Eric B.
Eric B.

Reputation: 24451

How to limit WAR classload in Wildfly to the WEB-INF folder only (not have visibility on EAR/lib folder)?

I'm trying to add a self-contained WAR to an existing EAR. Given that my new WAR has some much more recent libraries, I want to ensure at all costs that there are no conflicts with any existing libraries that are present within my EAR.

At the moment, my EAR is structured as:

EAR:
 - webapp1.war
 - ejb.jar
 - lib/lib1.jar
      /lib2.jar
      /lib3.jar
 - webapp2.war  <-- the new self-contained war

To limit any potential conflicts, I will package my webapp2.war as a completely self-contained WAR, with all its dependencies in the WEB-INF/lib folder. But to be even more certain, I want to limit the classloader for the webapp2 to its WEB-INF/classes and WEB-INF/lib folder.

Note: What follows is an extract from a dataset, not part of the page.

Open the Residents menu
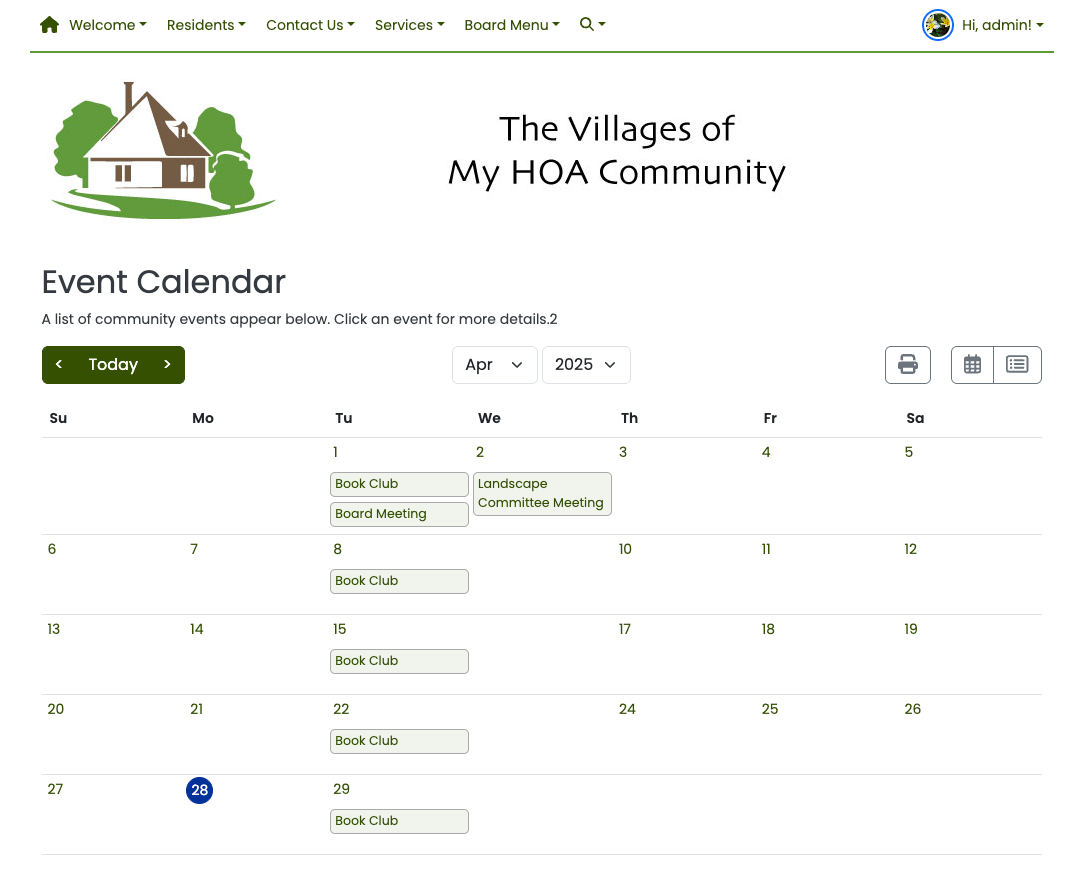Image resolution: width=1083 pixels, height=875 pixels. [206, 24]
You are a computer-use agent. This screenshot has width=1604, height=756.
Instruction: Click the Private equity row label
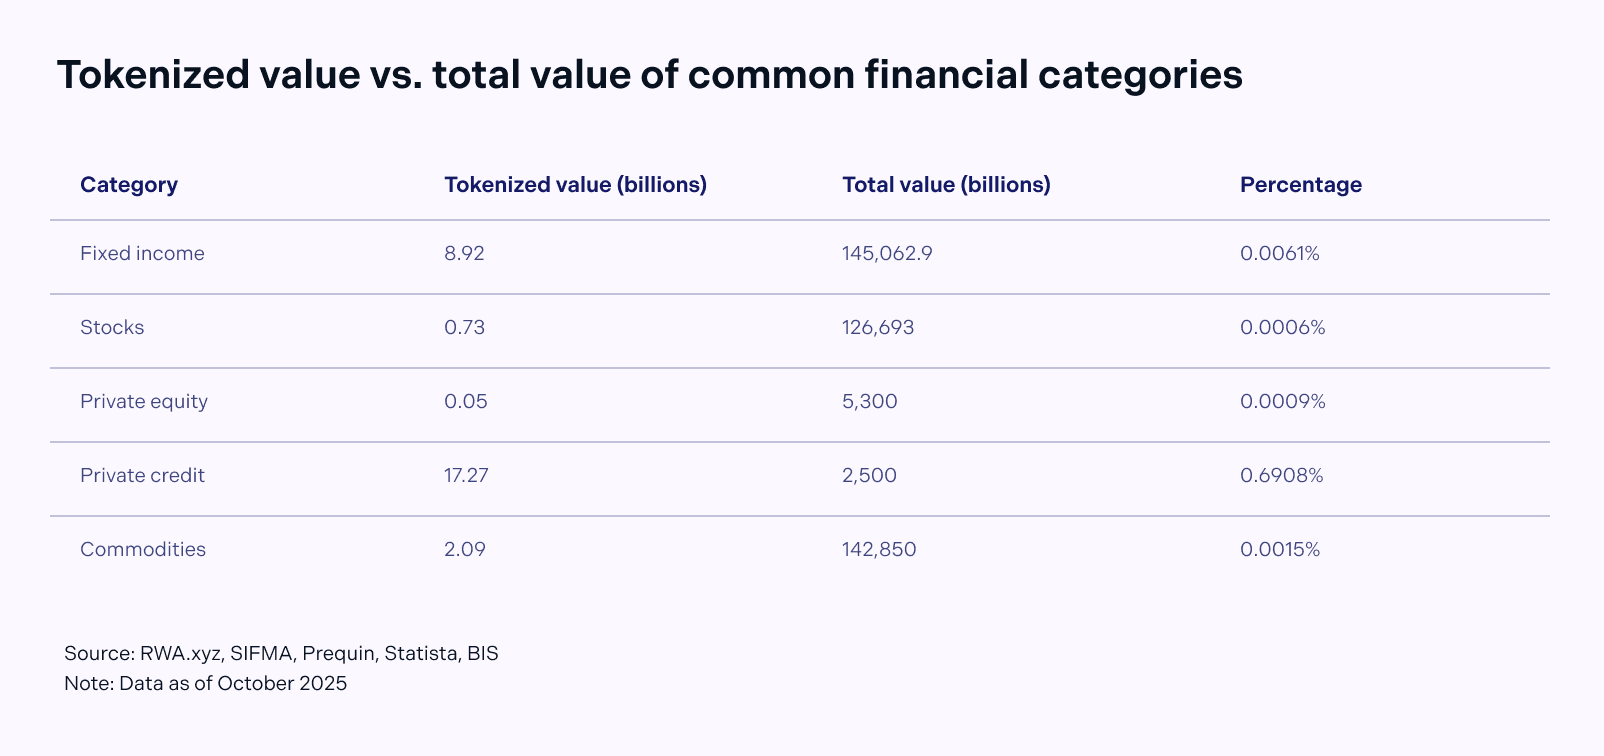coord(144,402)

I found this classloading reference for Wildfly, but the only thing I found in the document is the exclude-subsystems tag:

jboss-deployment-structure.xml:

<jboss-deployment-structure>
  <sub-deployment name="myapp.war">
    <!-- Exclusions allow you to prevent the server from automatically adding some dependencies     -->
    <exclusions>
        <module name="" />
    </exclusions>
  </sub-deployment>
</jboss-deployment-structure>

But I read this to mean that I would need to create a new subsystem entry for every lib (ie: module) in the ear/lib folder. Which is not very manageable. Additionally, I'm not even 100% clear of what the module name should be?

Is there any way to simply tell the classloader to ignore all modules/libs in the EAR/lib folder? Is there a maven plugin I can use to otherwise generate this automatically for me?

Upvotes: 0

Views: 773

Answers (1)

Steve C
Steve C

Reputation: 19445

The easiest way to do this is to just deploy the WAR separately.

If you really need to do this then simply including the WAR in the EAR should just work.

Aside from APIs provided by the Java EE/SE specifications, everything else in a WAR file's WEB-INF/lib (and classes) directory will always be seen before the class loader looks into the EAR and elsewhere. This is a specification requirement.

Things will get messy if you forget a library and a class is picked up from the EAR though. That class may return an object that references one of your duplicate libs resulting in strange class access problems.